Long non-coding RNA FENDRR inhibits the stemenss of colorectal cancer cells through directly binding to Sox2 RNA

Abstract

Cancer stem cells (CSCs) contribute to malignant features. Long non-coding RNA (LncRNA) FENDRR has been shown to regulate tumor proliferation, migration, and invasion. However, the effects of FENDRR on the CSC-like traits of colorectal cancer cells remain to be elucidated. Here, we identified that lncRNA FENDRR level was remarkably lower in spheres formed by colorectal cancer cells compared to that in parental cancer cells. Further functional experiments showed that FENDRR overexpression attenuated the CSC-like traits of colorectal cancer spheres, while FENDRR knockdown conferred the CSC-like traits for colorectal cancer cells, as characterized by the alteration of ALDH activity, sphere-formation ability, and expression of stemness markers (Oct4, Sox2, and KLF4).
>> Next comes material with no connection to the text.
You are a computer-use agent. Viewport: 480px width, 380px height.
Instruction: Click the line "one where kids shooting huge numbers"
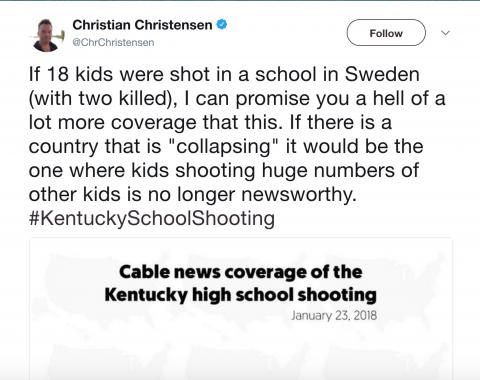(x=224, y=171)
RNA-RNA interaction in vitro analysis combined with mRNA stability assay revealed that lncRNA FENDRR directly interacted with Sox2 mRNA 3'UTR, reduced its mRNA stability and thus inhibited Sox2 expression. In addition, lncRNA FENDRR-mediated effects on the CSC-like traits of colorectal cancer cells depended on Sox2 expression. This work suggests that lncRNA FENDRR can block the CSC-like traits in colorectal cancer cells through directly interacting with Sox2 mRNA 3'UTR.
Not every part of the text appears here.